The Finance Ministry reported that nearly 5,500 loan sharks and their employees were arrested over the past three years.
Pornchai Thiraveja, economic and financial advisor to the Fiscal Policy Office, said that from October 2016 to April this year, the Finance Ministry and the police arrested 5,479 loan sharks and their debt collectors.
Suppression on loan sharks and their staff was a part of the Finance Ministry’s efforts to save people from informal debts. Other solutions included increased access to formal loans, negotiations with informal creditors, capability enhancement for informal debtors and support for community-based financial organizations to solve informal debt problems, he said.
The National Economic and Social Development Council reported that as of last year, Thai household debts amounted to 13 trillion baht, growing by 5.0%, and were equivalent to 79.8% of the gross domestic product. The proportion was the biggest in 14 quarters since the third quarter of 2016 due to persistent economic slowdowns.

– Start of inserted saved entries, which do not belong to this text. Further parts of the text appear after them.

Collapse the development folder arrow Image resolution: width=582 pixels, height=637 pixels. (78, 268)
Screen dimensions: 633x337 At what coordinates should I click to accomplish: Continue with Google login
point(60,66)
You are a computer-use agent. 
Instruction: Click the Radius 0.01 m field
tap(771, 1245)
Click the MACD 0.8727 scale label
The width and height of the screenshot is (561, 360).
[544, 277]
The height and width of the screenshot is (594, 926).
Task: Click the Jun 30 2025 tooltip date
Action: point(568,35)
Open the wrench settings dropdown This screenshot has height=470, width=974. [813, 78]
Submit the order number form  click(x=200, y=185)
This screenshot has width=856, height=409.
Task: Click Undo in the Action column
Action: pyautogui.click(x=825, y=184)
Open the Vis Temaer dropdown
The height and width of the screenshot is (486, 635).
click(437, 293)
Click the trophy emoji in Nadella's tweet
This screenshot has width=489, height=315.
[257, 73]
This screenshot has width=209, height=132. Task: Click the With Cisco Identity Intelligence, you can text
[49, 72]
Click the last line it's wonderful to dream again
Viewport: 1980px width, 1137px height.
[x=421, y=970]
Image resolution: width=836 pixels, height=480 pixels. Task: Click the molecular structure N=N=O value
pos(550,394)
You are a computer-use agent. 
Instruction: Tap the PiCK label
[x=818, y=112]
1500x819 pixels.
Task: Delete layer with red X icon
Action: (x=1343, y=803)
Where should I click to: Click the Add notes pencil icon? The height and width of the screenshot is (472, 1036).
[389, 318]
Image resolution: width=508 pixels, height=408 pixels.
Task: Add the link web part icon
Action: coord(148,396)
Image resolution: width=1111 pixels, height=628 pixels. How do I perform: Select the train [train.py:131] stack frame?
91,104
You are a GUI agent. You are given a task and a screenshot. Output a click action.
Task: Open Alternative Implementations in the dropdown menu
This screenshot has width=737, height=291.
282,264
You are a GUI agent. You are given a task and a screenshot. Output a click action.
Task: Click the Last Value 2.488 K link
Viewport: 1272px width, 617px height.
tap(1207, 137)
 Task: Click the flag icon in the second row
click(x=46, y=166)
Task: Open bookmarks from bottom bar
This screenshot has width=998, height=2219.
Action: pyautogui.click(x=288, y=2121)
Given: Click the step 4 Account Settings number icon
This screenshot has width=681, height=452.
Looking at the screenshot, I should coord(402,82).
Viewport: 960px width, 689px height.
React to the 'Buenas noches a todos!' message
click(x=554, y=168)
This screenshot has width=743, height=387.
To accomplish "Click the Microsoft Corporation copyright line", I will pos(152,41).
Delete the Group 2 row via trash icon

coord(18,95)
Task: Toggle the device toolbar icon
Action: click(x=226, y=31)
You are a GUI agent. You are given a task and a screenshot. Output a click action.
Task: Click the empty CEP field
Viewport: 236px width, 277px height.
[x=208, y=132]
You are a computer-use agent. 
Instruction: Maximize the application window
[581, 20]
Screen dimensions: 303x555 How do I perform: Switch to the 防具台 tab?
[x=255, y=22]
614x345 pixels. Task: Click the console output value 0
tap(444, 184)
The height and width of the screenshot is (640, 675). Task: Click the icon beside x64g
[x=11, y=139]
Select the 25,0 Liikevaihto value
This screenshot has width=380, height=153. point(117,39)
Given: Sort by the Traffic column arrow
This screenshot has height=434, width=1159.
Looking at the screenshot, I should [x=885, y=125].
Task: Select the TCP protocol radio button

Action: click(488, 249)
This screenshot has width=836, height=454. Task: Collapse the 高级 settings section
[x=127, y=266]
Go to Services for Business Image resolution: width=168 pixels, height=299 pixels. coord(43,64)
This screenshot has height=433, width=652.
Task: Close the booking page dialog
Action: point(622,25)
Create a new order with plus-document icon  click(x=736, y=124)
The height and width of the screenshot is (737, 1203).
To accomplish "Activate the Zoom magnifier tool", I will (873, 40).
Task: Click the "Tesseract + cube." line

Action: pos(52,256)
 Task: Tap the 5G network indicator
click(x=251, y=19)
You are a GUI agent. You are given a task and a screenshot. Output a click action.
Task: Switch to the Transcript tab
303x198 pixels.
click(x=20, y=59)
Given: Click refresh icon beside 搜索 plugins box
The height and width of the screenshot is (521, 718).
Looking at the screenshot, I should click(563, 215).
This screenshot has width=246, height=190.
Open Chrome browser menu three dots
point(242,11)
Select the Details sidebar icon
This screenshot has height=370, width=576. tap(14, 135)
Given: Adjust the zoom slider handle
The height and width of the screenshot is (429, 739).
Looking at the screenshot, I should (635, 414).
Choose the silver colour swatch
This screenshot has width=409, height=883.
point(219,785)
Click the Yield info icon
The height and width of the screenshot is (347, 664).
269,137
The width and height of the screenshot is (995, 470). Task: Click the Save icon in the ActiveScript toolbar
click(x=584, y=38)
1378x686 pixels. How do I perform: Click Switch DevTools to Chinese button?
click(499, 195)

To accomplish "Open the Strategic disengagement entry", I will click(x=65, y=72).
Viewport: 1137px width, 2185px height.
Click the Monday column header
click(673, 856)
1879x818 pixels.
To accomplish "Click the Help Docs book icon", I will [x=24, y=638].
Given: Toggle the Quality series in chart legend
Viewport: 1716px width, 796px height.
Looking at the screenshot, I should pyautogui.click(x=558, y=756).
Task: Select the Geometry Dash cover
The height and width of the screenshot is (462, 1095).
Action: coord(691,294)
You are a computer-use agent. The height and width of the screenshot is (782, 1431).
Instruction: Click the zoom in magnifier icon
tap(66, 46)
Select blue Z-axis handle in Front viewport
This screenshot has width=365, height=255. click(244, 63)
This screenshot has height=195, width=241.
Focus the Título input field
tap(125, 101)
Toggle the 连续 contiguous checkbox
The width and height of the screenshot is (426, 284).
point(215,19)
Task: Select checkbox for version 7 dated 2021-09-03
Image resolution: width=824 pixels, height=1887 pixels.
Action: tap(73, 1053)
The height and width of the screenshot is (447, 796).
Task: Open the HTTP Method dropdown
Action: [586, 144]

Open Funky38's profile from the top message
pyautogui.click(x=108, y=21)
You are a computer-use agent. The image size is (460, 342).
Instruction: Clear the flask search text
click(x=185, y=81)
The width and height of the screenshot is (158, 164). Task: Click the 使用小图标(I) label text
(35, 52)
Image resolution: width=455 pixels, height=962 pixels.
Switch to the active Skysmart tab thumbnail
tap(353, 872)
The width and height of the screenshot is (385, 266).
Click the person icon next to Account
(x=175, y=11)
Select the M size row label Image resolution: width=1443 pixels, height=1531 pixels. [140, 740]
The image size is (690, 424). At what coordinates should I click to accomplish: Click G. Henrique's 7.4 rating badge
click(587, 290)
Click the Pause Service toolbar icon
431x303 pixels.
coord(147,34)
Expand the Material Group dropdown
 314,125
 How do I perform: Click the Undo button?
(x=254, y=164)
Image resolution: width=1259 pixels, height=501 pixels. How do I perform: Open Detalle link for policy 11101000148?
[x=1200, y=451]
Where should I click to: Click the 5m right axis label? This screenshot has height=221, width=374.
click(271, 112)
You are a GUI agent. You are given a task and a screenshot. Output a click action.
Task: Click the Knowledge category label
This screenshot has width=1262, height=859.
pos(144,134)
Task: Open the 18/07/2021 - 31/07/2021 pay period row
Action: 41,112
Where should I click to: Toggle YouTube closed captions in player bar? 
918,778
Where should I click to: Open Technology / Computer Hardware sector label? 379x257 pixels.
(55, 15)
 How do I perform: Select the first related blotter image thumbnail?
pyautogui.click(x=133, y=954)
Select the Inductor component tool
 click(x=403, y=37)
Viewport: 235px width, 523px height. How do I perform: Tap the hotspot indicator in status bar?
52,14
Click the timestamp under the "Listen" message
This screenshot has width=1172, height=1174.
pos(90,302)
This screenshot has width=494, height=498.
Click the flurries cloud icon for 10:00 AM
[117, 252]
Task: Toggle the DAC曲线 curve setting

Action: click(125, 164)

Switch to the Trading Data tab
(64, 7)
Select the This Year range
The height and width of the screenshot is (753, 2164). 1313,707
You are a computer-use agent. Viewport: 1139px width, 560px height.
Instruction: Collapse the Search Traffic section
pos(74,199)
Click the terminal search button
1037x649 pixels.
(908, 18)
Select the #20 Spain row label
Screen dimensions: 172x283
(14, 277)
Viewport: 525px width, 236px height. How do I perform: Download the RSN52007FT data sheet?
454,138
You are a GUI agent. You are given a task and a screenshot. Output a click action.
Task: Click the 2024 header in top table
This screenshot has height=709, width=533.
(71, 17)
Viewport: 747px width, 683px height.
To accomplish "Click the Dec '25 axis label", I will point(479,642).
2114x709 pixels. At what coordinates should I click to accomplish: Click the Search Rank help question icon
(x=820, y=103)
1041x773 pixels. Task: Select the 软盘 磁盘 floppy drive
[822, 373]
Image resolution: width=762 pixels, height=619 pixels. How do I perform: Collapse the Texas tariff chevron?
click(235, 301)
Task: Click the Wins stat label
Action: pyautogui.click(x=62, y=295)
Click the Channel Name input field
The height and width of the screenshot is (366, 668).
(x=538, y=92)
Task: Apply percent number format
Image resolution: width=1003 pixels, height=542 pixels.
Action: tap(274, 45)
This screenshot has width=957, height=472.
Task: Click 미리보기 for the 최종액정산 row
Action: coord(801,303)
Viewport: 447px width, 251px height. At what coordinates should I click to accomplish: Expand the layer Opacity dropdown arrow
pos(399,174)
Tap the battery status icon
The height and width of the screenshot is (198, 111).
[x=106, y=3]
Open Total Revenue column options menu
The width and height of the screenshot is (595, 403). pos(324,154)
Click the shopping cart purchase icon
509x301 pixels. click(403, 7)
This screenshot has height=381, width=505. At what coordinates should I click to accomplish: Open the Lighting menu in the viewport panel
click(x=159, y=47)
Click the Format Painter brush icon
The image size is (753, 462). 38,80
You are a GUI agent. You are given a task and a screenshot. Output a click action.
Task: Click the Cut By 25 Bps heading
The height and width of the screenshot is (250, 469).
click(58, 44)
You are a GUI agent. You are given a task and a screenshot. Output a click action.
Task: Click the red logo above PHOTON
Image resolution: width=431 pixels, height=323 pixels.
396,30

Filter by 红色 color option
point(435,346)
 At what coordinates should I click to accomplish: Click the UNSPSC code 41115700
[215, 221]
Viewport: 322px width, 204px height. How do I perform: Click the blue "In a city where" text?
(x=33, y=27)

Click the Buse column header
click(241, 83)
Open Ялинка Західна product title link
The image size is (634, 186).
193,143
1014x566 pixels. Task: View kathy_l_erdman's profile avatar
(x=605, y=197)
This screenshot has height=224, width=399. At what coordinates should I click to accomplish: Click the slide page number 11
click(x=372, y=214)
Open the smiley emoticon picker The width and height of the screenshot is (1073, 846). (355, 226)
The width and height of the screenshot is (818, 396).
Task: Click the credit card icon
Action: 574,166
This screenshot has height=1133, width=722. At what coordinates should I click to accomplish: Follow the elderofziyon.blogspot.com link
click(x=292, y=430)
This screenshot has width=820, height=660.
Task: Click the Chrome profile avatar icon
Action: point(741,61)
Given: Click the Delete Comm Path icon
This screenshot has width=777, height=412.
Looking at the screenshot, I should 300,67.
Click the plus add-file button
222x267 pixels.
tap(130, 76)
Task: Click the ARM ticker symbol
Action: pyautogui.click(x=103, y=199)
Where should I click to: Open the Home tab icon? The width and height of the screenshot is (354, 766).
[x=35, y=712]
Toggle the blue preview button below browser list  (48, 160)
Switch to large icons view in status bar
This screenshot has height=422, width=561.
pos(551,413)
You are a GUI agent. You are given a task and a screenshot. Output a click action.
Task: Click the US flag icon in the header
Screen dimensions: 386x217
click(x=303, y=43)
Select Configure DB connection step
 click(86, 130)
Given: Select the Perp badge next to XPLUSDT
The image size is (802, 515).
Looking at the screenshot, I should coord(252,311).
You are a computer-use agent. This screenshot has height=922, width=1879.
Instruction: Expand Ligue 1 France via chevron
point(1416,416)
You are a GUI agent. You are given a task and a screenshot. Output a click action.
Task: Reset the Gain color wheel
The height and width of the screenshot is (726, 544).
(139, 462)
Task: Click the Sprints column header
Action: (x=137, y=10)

Debts for consumption formed the biggest part (35.1%) of Thai household debts, followed by mortgage debts (33.7%), business and investment debts (18.4%), and auto loans (12.8%).
The five most common expenses causing repeated borrowing were mortgage and auto payments (24.7%), travelling expenses (19.3%), clothes (16%), liquor/cigarettes (11.2%), and electricity/tap water (6.6%).
Surveyed debtors said that the more they earned, the more they spent. Consequently they had no savings. Most of them, (39.8%), said they loved shopping very much, 36.5% said they were close to become shopping enthusiasts, and 23.7% said they were not a frequent shopper. Most of them were in the age range of 20-32. (TNA)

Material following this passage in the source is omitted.